こんな事、きっと言ってはいけないことなんだろうけど、君に話すだけだから良いかな。テレビなんかで、自殺をした人のニュースをよく見るけど、僕にはあの人たちがうらやましいんだ。
僕は、死ぬってことはもう何にも無くなってしまうことだと思う。きっと僕、僕のお墓にそえられた花が何色か知ることも無ければ、僕のために泣いてくださるお母さんやお父さんの顔を見ることも無いんだ。お墓参りだって、みんなお墓に向かって手を合わせて、想いを伝えようとしているけれど、僕には何を伝えたいのかなんて分かることは無いんだ。僕はそれが、とても怖い。だから、命を持て余してることがうらやましいんじゃない。何にも無くなることが怖くないのが、とてもうらやましいんだ。
トウヤは、神さまって信じる?神さまって、どんな方だと思う?最近僕は思うんだ。神さまには、特別な力なんて無いんじゃあないかなって。だって僕の病気は治らないんだもの。沢山の善良な命が失われることもあれば、一人の悪人が生き延びる日がある。僕の命が善良とは言い切れない。けれど、生物の生き死には、きっと抗いようのないものなんだ。
テレビでスーツを着た、太ったおじさんが言ってたの。「人には何か役目がある。それを終えた時、死はやってくる。」僕には何か出来たのかな。僕より前に死んでいった皆、何か役目を持ってて、それを果たせたのかな。もしかしたら僕は、役目すらもらえなかった人間なのかもしれない。
でもね、僕神さまがいないなんて思った事はないよ。だって凄いと思わないかい?地球って一つの星に、僕ら沢山の人が暮らしてる。宇宙には空気が無いらしい。その広い真っ暗闇に、星が沢山浮いてるっていうじゃあないか。夜にキラキラ光っているのがそうなんだろう?僕はお母さんのおなかから生まれてきた。じゃあ宇宙は、星は、何から生まれてきたんだろう?それを全部、神さまが創ったのだとしたら。神さまが死ぬ日、全て終わるのかな。
話がそれてしまってごめん。

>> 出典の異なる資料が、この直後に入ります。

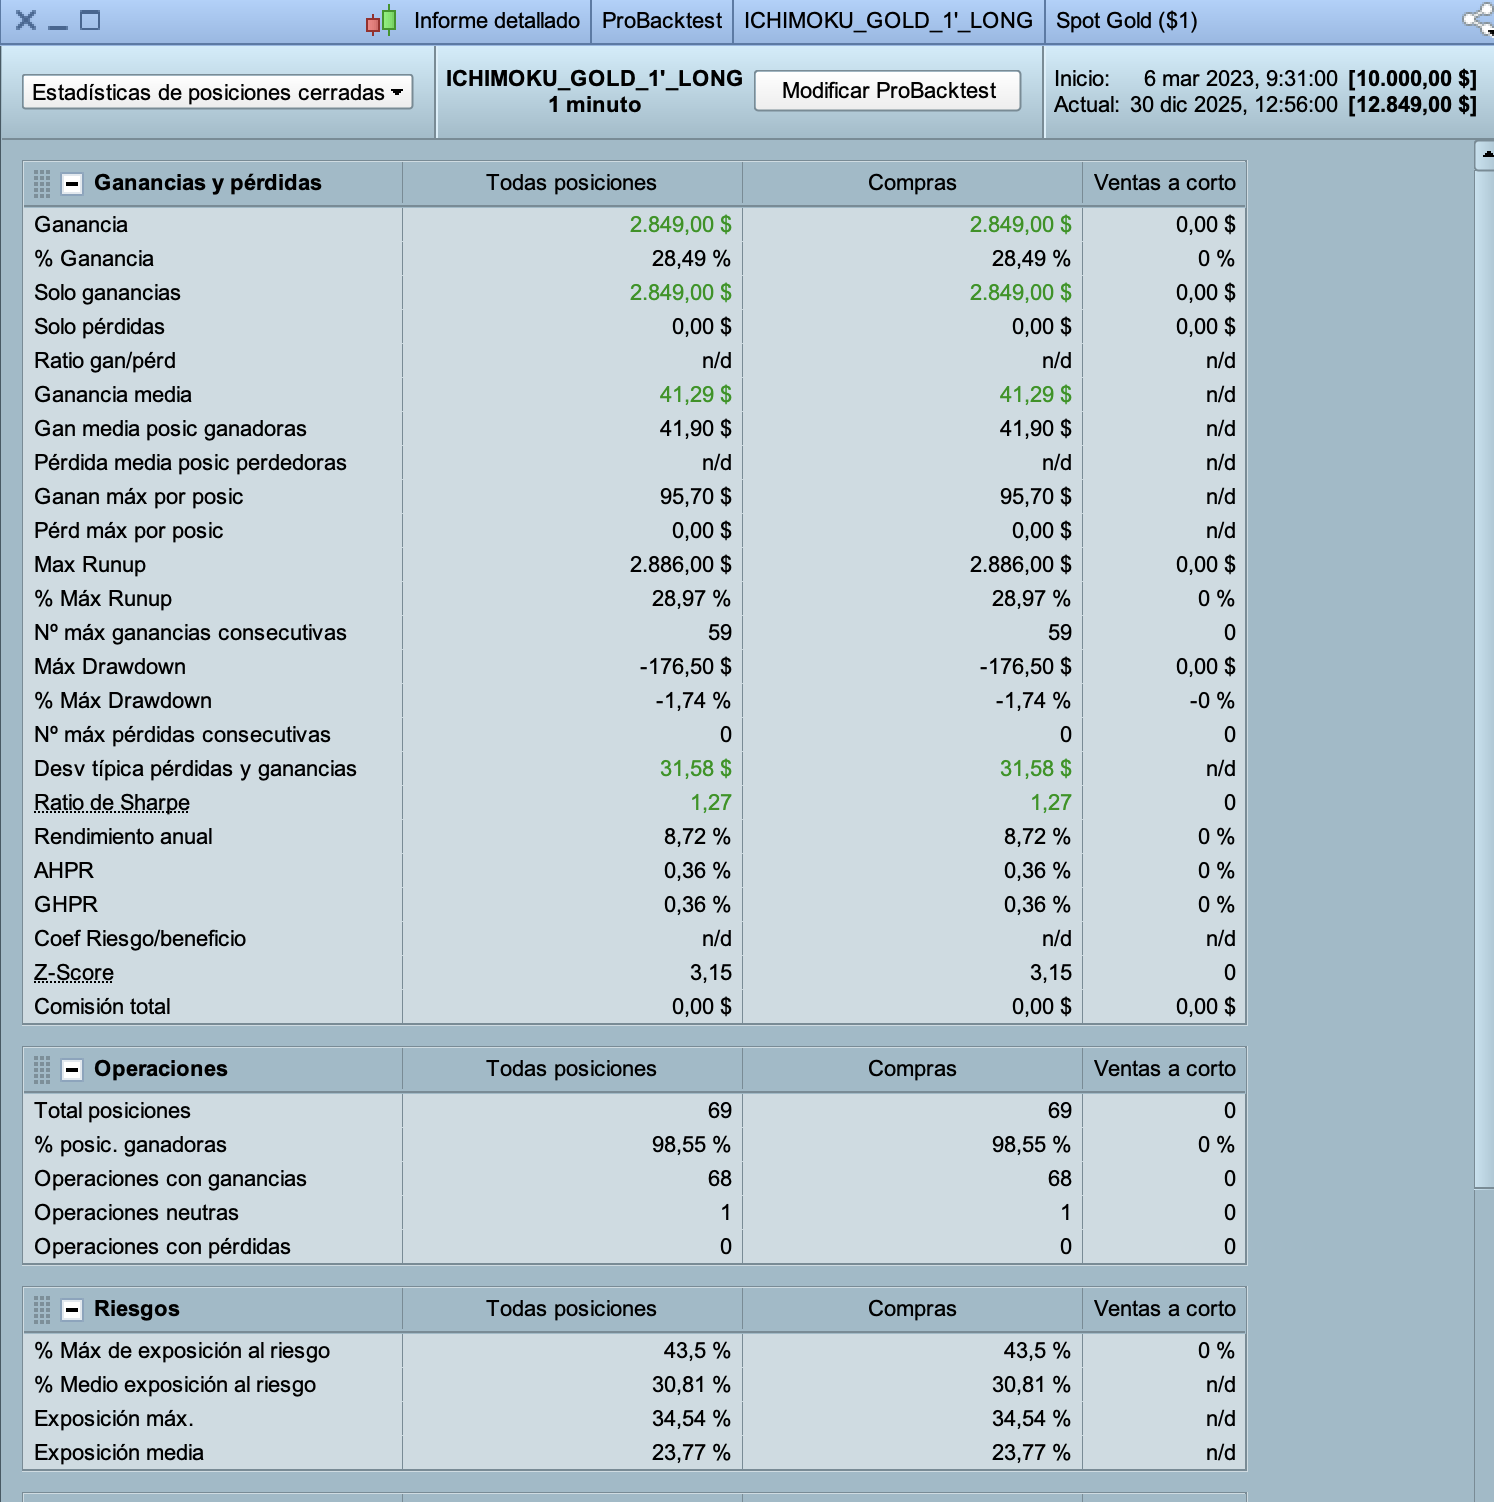Viewport: 1494px width, 1502px height.
Task: Click the Compras column header in Operaciones
Action: [x=912, y=1069]
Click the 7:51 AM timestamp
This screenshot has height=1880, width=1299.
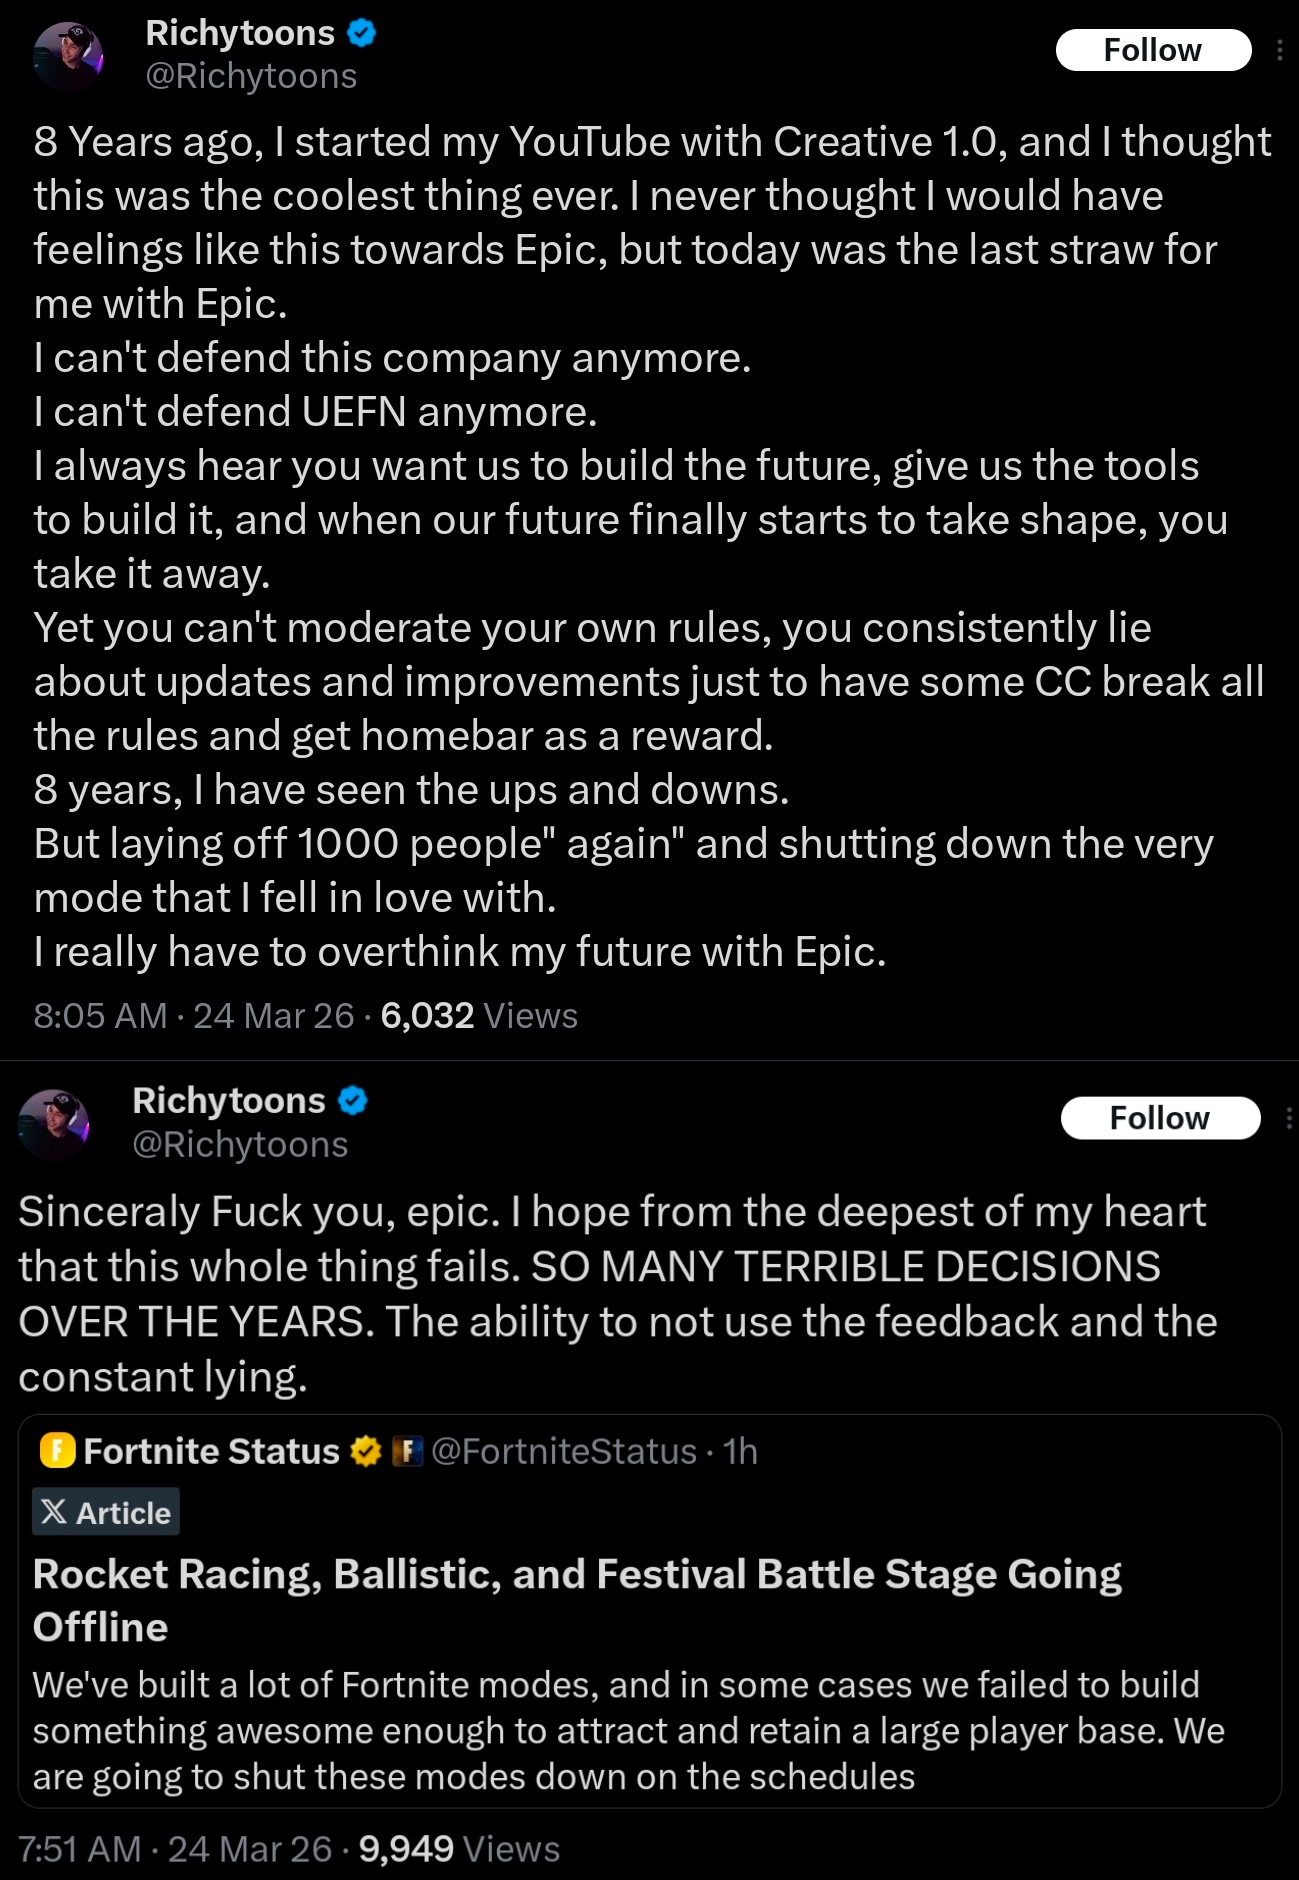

本当はもっと話したいんだ。くだらないことも、むずかしいことも。でも、僕が僕である時間は、もうとても少ないんだ。生まれ変わりなんかを信じているわけじゃあないよ。でも、僕は死ぬってことに、心が消されてしまうよう思う。だって、もし僕が誰かの生まれ変わりだったとしても、僕は前世の僕の悲しみも、願いも受け継ぐことは出来ていないし、そうだとしたら、生まれ変わることが出来たとしても、僕の想いを受け継いでくれる僕はいないんだもの。だから僕は、僕として生きられるうちに、楽しいことがしたい。少しでも、ああ、もう死んでもいいやって思えるくらい、楽しいこと。明日の夜、近くの神社でお祭りがあるのは知ってるかい?僕は、トウヤとお祭りに行きたいんだ。お父さんもお母さんも、是非行っておいで、と言ってくれた。
それから、僕はその夜、君に謝りたいことがあるんだ。君を嫌ってやったことじゃないんだ。僕はトウヤが大好きだもの。大好きだから、謝りたいんだ。大好きだから、留めておけないよね。僕もトウヤも、前に進まなくちゃあいけないもんね。だから、お願い。ほんの一、ニ時間で良いんだ。僕とお祭りに行ってください。
神社の入り口の、大きな赤鳥居の下で君を待つよ。